Operando su pesi, equilibri, spazi, Kounellis mette in scena una partitura visiva che intende testimoniare la realtà, anziché riprodurne i simulacri (come faceva la Pop art), senza retorica e osservanza mimetica. Questa poetica, all’inizio del suo percorso creativo, Kounellis la esprimeva con lettere e numeri che rappresentavano una specie di sillabario dell’universo linguistico urbano, uno stacco oggettivo dalla materia, tutta soggettiva e romantica dell’Informale che allora era la forma d’arte imperante. In seguito ha cominciato a esporre anche se stesso, insieme a Pascali, e poi a utilizzare i materiali più vari: balle di cotone, frammenti di barche naufragate, carbone, lastre di ferro a forma di fiore da cui uscivano lingue di fuoco, cartone, giardini di cactus, pappagalli e, come abbiamo ricordato, cavalli.

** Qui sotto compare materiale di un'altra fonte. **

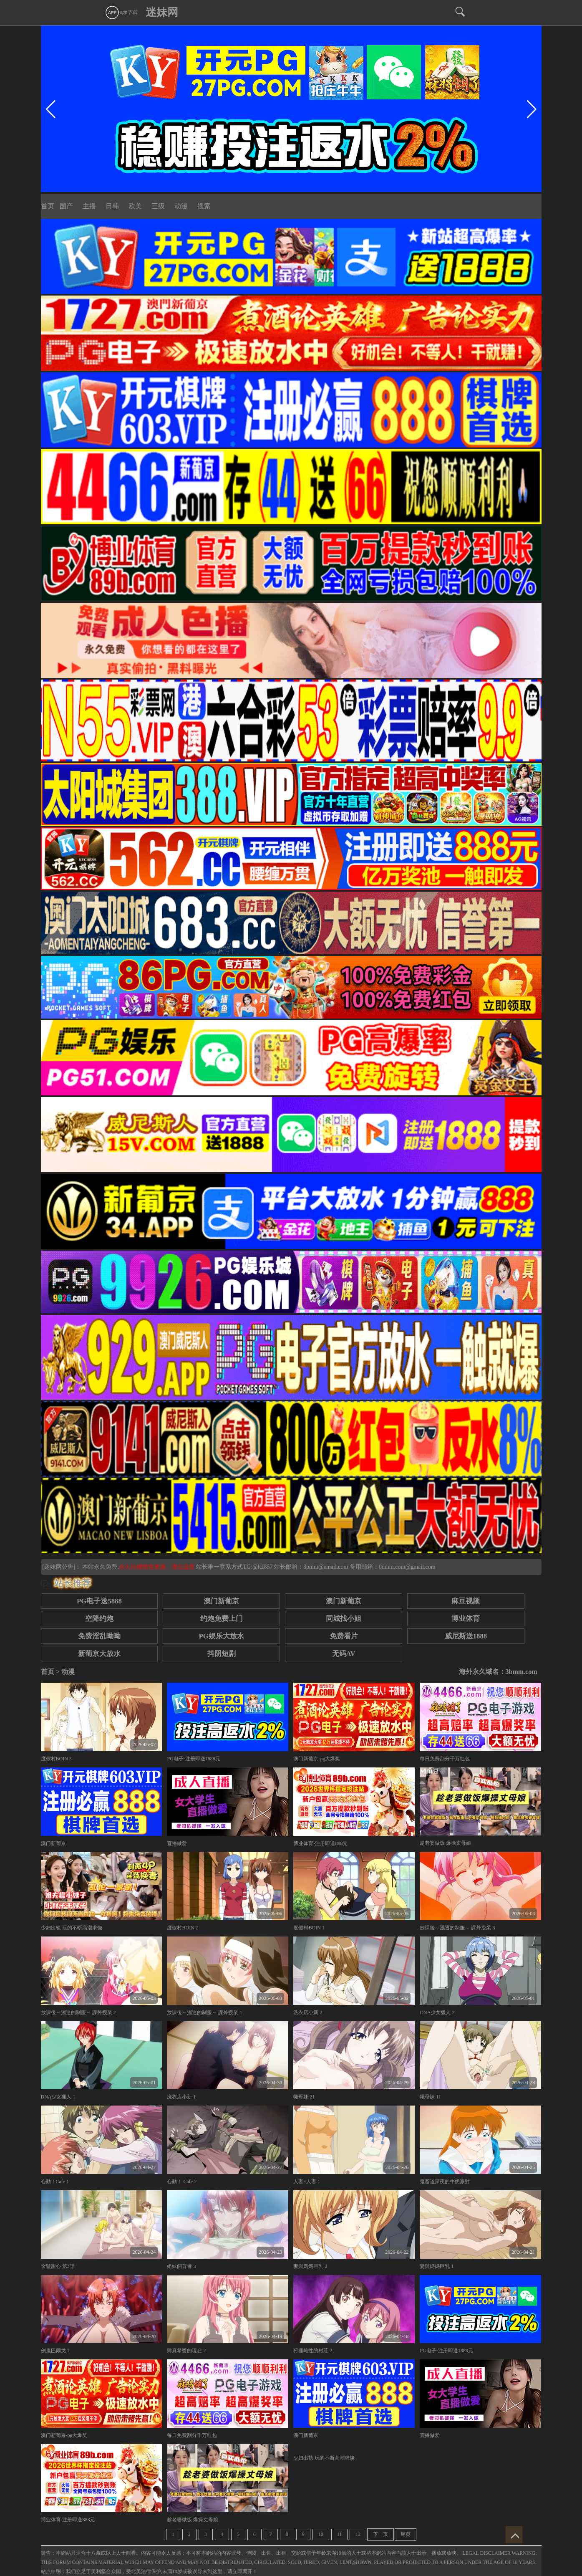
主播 (89, 206)
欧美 (135, 206)
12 (357, 2534)
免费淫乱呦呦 (99, 1636)
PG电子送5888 (99, 1601)
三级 (158, 206)
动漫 (181, 206)
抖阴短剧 (221, 1654)
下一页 (380, 2534)
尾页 (406, 2534)
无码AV (343, 1654)
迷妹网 (162, 12)
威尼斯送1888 (466, 1636)
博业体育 (465, 1619)
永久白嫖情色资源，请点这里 (158, 1567)
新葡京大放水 (99, 1654)
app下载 (121, 12)
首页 (47, 206)
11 (339, 2534)
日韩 (112, 206)
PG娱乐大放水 (221, 1636)
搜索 (204, 206)
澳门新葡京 (221, 1601)
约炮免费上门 (221, 1619)
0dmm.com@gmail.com (407, 1567)
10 (320, 2534)
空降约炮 (99, 1619)
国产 (66, 206)
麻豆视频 (465, 1601)
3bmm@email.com (325, 1567)
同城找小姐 (343, 1619)
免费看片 (344, 1636)
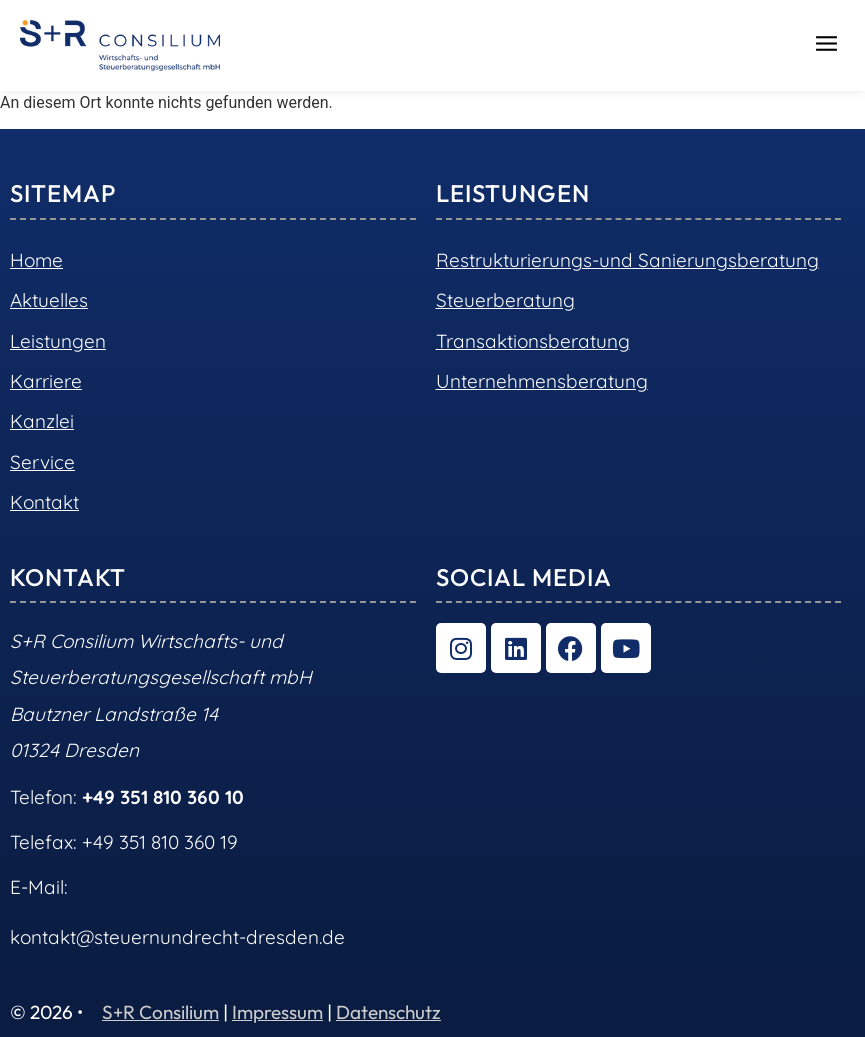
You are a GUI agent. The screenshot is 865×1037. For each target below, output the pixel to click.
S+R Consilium (160, 1012)
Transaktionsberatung (533, 341)
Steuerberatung (505, 300)
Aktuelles (49, 300)
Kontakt (44, 502)
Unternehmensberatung (542, 381)
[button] (827, 46)
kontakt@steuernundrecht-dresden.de (177, 937)
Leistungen (58, 341)
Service (42, 462)
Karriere (46, 381)
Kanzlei (42, 421)
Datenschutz (388, 1012)
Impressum (277, 1012)
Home (36, 260)
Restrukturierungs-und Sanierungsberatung (627, 260)
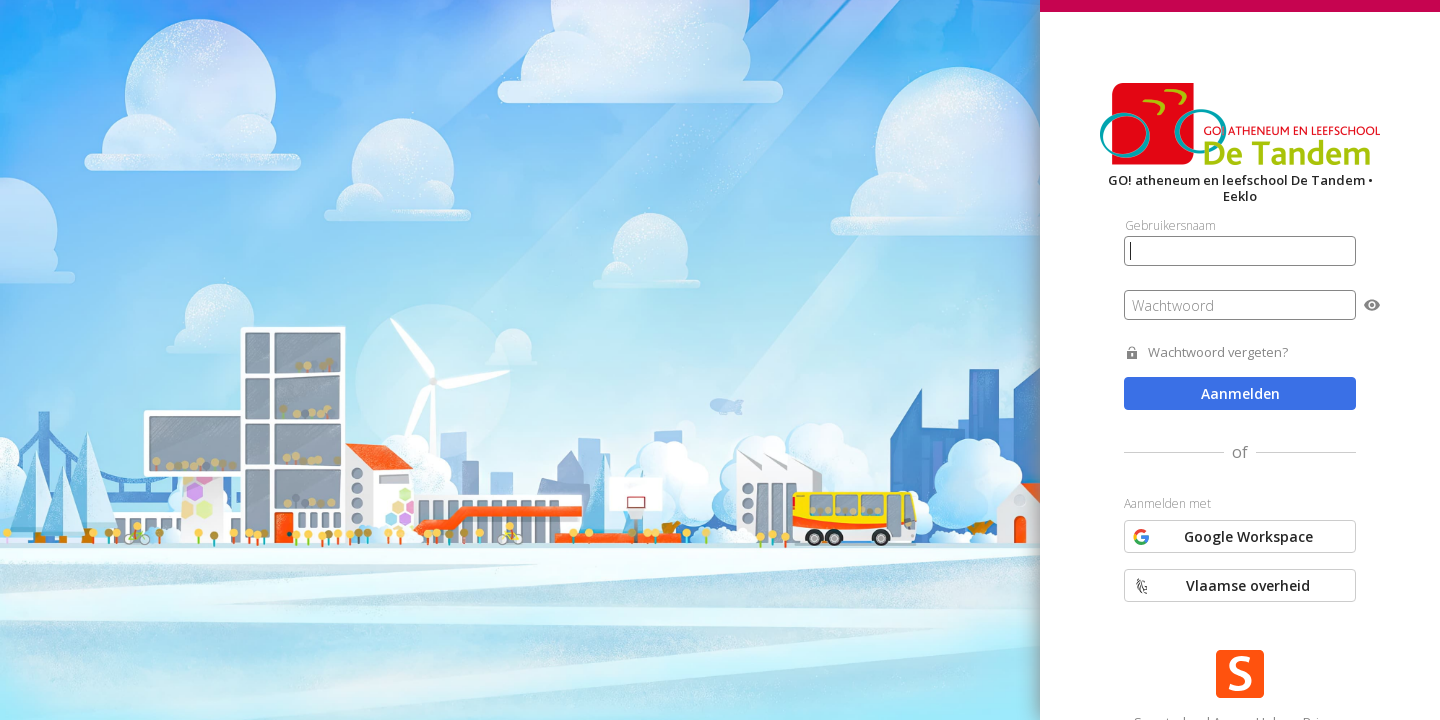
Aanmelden (1240, 393)
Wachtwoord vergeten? (1218, 352)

Il cavallo, appunto, che qui nell’ex chiesa del Suffragio comunicante con il loggiato ritorna per trainare alcuni carrelli, simili a quelli usati nelle fabbriche, su cui sono ammucchiati cappotti neri sgualciti e consumati. È una sorta di rito funebre («come quelli che si fanno a Napoli», dice Kounellis) che si svolge senza soluzione di continuità sul percorso circolare di un binario che riprende il motivo della pianta dodecagonale della chiesa (pare sia l’unica in Italia). Queste impegnative installazioni pesaresi ci confermano che Kounellis ha indirizzato tutta la sua ricerca lungo un percorso teso a spingere l’arte sempre di più verso la vita, appropriandosi degli oggetti e dei materiali della realtà e dei sentimenti che determinano la qualità dell’habitat umano. Ma l’artista non opera una sintesi tra la concretezza degli oggetti e dei materiali e l’impalpabilità dei sentimenti. Anzi oppone gli uni agli altri: all’immobilità temporale degli oggetti e dei materiali contrappone i sentimenti, le gioie e più spesso le malinconie, che nascono dal vivere quotidiano. E allora ci piace ricordare le parole, che consideriamo tra le più pertinenti in proposito, di Giuliano Briganti secondo cui quelle di Kounellis «sono opere che per vie misteriose, ineffabili, sfiorano temi eterni: il senso del dolore, il pensiero della morte, il ricordo dell’infanzia, l’essenzialità del mondo arcaico, la nostalgia di una perduta totalità, la fiamma divorante del tempo…il risultato è quello di una profonda emozione, di una fuggevole, volatile poesia…».